Richard T. Reed, Baton Rouge, for Michael Letulle.

Louis L. Robein, Jr., Metairie, for Intern. Longshoremen's Ass'n.

Before SHORTESS, LANIER and CRAIN, JJ.

ON REMAND

LANIER, Judge.

This case was previously before us as an appeal by the plaintiff, Donald H. Willis. Willis v. Letulle, 581 So.2d 1048 (La.App. 1st Cir.1991). We ruled the trial court erred by (1) allowing cross-examination of Willis about the details of his prior conviction for conspiracy to unload 15,872 tons of marijuana, and (2) granting a directed verdict in favor of the International Longshoreman's Association Local 3033, AFL-CIO (Union). We determined that the evidence was conflicting, the weight of the evidence was nearly equal, and a firsthand view of the witnesses was essential to a fair resolution of the evidence. We remanded the case to the trial court for a new trial pursuant to the authority of Ragas v. Argonaut Southwest Insurance Co., 388 So.2d 707 (La.1980). Willis, the Union, Letulle and his liability insurer, Cumis Insurance Company (Cumis) applied to the Louisiana Supreme Court for supervisory relief. The Louisiana Supreme Court peremptorily granted supervisory writs that stated the following:

Granted. Judgment of the court of appeal is vacated. Case is remanded to the court of appeal with instruction to decide the case. There is no legal basis for remand to the trial court for new trial.

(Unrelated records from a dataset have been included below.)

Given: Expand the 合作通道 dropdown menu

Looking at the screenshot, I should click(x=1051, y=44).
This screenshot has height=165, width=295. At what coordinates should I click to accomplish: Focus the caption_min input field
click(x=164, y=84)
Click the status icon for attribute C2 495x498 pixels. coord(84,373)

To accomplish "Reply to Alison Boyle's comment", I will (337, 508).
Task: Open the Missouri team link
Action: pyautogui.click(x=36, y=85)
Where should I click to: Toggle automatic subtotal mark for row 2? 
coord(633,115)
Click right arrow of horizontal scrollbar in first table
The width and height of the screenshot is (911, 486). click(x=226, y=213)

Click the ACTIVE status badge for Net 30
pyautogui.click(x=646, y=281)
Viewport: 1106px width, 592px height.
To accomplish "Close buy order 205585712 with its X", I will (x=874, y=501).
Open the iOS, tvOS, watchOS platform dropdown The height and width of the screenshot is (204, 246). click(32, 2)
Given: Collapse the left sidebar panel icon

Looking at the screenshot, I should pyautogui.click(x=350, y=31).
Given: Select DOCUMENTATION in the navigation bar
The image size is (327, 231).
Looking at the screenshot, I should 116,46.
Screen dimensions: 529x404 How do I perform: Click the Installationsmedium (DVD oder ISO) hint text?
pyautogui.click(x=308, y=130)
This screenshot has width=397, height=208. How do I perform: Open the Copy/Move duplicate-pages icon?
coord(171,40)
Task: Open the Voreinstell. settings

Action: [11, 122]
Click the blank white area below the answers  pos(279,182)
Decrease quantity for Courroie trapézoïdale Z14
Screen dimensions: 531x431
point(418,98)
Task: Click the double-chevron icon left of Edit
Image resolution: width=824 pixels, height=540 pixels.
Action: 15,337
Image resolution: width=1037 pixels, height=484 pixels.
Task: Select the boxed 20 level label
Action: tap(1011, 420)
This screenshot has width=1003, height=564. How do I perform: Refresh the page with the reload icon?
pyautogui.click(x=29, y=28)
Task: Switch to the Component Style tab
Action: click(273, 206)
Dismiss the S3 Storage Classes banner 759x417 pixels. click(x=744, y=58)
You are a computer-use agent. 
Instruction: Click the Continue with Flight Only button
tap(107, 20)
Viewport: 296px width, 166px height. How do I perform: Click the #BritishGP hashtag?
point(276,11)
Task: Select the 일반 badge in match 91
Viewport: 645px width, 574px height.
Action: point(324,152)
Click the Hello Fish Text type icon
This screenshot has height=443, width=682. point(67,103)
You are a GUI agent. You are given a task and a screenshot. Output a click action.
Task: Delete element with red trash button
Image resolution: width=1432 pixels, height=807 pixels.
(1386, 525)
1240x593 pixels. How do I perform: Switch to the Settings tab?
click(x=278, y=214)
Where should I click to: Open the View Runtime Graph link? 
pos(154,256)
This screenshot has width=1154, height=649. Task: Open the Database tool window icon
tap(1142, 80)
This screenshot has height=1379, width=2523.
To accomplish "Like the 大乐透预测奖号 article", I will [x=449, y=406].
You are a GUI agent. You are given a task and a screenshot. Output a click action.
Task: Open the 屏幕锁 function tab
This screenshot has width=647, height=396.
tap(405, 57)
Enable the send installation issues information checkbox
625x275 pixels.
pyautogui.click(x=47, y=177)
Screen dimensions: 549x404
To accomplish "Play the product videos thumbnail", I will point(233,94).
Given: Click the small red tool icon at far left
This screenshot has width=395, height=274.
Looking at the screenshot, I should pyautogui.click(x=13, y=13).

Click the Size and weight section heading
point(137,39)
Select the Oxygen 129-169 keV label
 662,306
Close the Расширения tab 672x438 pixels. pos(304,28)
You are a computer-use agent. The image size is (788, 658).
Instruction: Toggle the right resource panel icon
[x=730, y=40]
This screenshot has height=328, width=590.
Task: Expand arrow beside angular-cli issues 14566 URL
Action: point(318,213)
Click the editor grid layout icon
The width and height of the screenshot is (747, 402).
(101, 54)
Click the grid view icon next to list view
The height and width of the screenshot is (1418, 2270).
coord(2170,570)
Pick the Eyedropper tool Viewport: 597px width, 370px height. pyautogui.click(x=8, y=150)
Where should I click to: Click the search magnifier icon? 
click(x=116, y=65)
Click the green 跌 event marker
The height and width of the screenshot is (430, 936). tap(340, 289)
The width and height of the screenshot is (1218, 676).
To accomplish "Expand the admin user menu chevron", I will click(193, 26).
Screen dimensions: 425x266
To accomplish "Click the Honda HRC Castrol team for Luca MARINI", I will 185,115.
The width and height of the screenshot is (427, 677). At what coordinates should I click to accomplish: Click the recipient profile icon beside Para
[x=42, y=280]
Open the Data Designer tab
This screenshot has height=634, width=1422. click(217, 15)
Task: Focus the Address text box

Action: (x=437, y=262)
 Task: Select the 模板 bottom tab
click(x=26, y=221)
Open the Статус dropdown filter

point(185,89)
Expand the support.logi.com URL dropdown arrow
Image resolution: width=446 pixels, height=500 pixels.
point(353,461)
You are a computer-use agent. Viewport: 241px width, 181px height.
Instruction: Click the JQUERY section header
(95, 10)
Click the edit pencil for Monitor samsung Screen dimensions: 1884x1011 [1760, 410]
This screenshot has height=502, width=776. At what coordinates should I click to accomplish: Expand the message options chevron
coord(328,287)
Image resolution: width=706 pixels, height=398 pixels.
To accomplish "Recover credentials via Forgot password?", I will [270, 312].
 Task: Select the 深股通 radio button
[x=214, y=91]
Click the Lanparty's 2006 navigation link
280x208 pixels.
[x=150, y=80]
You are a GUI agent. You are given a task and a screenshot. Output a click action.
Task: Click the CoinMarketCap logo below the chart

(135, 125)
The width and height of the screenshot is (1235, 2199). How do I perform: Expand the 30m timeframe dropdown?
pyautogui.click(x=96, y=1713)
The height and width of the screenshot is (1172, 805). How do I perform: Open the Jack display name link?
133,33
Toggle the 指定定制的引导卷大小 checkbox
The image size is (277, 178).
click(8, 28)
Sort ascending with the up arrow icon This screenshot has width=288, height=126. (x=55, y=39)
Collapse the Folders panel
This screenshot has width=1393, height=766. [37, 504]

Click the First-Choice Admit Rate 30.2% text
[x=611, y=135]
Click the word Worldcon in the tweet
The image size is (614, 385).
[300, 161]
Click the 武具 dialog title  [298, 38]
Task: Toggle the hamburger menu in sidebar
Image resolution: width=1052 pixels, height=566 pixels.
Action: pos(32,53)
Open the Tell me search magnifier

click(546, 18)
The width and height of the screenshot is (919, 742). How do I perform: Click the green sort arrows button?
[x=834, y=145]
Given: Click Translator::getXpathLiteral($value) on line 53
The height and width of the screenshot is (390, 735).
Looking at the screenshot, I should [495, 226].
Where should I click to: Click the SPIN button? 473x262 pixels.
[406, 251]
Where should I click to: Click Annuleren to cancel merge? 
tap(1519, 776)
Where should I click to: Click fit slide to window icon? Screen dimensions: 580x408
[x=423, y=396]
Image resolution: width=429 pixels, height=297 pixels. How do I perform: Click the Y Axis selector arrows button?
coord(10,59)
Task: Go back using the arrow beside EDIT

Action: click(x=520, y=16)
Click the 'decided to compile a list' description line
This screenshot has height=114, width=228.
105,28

Willis v. Letulle, 583 So.2d 484, 485 (La. 1991).

After this appeal was returned to this court, Willis entered into a compromise agreement with Letulle and Cumis. Willis was paid the Cumis policy limits of $30,000, *459 legal interest of $13,000, and $1,750 in court costs. On joint motion of all parties, Letulle and Cumis were dismissed as defendants-appellees with prejudice. The joint motion provided that Willis' uninsured motorist (UM) insurer, Allstate Insurance Company (Allstate) and the Union were "entitled to a credit or set-off for the [Cumis] policy limit of $30,000.00 ... against any judgment which may be rendered in favor of the plaintiff...." In an attached release, Willis reserved "all ... rights against all parties not specifically released herein...."

MEANING OF THE LOUISIANA SUPREME COURT ORDER

On remand, the Union asserts the Louisiana Supreme Court's orders remanding the case require this court to affirm the trial court's directed verdict in favor of the Union. The Union states that in its writ application it asked the Louisiana Supreme Court to reinstate the judgment of the district court granting a directed verdict in its favor. The Union concludes that "The supreme court granted the Union's application by ordering the court of appeal to decide the case, which on the issue of the Union's liability, in the absence of a new trial, can only be decided in favor of the Union."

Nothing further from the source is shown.